De plus, le Saint béni soit-Il donne à celui qui étudie la Torah une récompense mesure pour mesure, c’est-à-dire un résultat dans le domaine matériel. Les Sages ont dit dans ce contexte que « la Torah travaille pour lui à un autre endroit ». Comme il a renoncé à se donner du mal dans ce monde éphémère pour pouvoir s’adonner à l’étude de la Torah, il en est arrivé à accomplir toutes les mitsvot, or seul quelqu’un qui a suffisamment de quoi vivre en est capable.
L’effort à investir dans la Torah
Les Sages ont dit (Chabbat 33b) : quand Rabbi Chimon bar Yo’haï et son fils Rabbi Elazar sont sortis du souterrain, ils ont vu des gens en train de labourer et de semer, et ils ont dit : « Ils délaissent la vie éternelle pour s’occuper de la vie temporaire ! » Partout où ils posaient les yeux, cela brûlait immédiatement. Quand arriva la veille du Chabbat au crépuscule, ils virent un vieil homme qui tenait deux tiges de myrte. Ils lui demandèrent pourquoi, il répondit que c’était en l’honneur du Chabbat. Ils lui demandèrent pourquoi deux tiges, et il répondit : une pour Zakhor, et une pour Chamor. Rabbi Chimon a dit à son fils : vois combien les bnei Israël aiment les mitsvot ! Et il se calma.
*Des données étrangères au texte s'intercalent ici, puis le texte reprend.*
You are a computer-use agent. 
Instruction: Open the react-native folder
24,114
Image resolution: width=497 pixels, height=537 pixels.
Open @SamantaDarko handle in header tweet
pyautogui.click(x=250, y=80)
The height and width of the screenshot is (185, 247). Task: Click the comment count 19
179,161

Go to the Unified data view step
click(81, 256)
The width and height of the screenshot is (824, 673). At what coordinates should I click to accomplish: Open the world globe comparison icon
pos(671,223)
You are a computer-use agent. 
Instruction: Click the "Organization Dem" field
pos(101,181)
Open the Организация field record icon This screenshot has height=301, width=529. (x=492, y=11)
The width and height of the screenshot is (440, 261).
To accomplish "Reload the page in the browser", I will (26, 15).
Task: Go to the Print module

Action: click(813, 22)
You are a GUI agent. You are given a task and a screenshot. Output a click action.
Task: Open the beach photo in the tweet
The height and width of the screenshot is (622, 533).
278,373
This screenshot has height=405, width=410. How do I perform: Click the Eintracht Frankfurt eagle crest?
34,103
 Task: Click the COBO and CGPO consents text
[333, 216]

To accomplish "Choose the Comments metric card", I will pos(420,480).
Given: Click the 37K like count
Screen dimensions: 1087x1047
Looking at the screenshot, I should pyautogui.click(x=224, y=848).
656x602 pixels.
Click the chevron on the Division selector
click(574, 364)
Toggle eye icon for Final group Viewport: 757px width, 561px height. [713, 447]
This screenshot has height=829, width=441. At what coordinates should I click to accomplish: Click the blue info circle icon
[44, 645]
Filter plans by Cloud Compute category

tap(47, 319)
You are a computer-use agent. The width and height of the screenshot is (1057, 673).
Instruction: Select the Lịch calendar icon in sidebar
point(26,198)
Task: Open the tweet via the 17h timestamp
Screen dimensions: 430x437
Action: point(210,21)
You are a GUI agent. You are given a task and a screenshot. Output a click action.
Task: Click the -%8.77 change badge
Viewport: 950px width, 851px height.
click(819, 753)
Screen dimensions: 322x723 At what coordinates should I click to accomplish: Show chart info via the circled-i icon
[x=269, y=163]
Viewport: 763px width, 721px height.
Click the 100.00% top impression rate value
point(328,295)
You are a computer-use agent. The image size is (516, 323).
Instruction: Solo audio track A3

Cela présente une difficulté. Pourquoi Rabbi Elazar ne s’est-il pas calmé avant d’avoir trouvé ce vieil homme ? Il craignait apparemment ce qu’allait dire son père Rabbi Chimon bar Yo’haï, pour qui (Berakhot 35b) « est-il possible qu’on laboure au moment des labours, qu’on sème au moment des semailles, qu’on moissonne au moment de la moisson, qu’on batte le blé et qu’on le vanne aux moments adéquats ? Que va devenir la Torah ? » C’est pourquoi quand ils sont sortis du souterrain, et que Rabbi Elazar a vu ces gens délaisser la vie éternelle pour s’occuper de la vie temporelle, il leur en a voulu et les a brûlés.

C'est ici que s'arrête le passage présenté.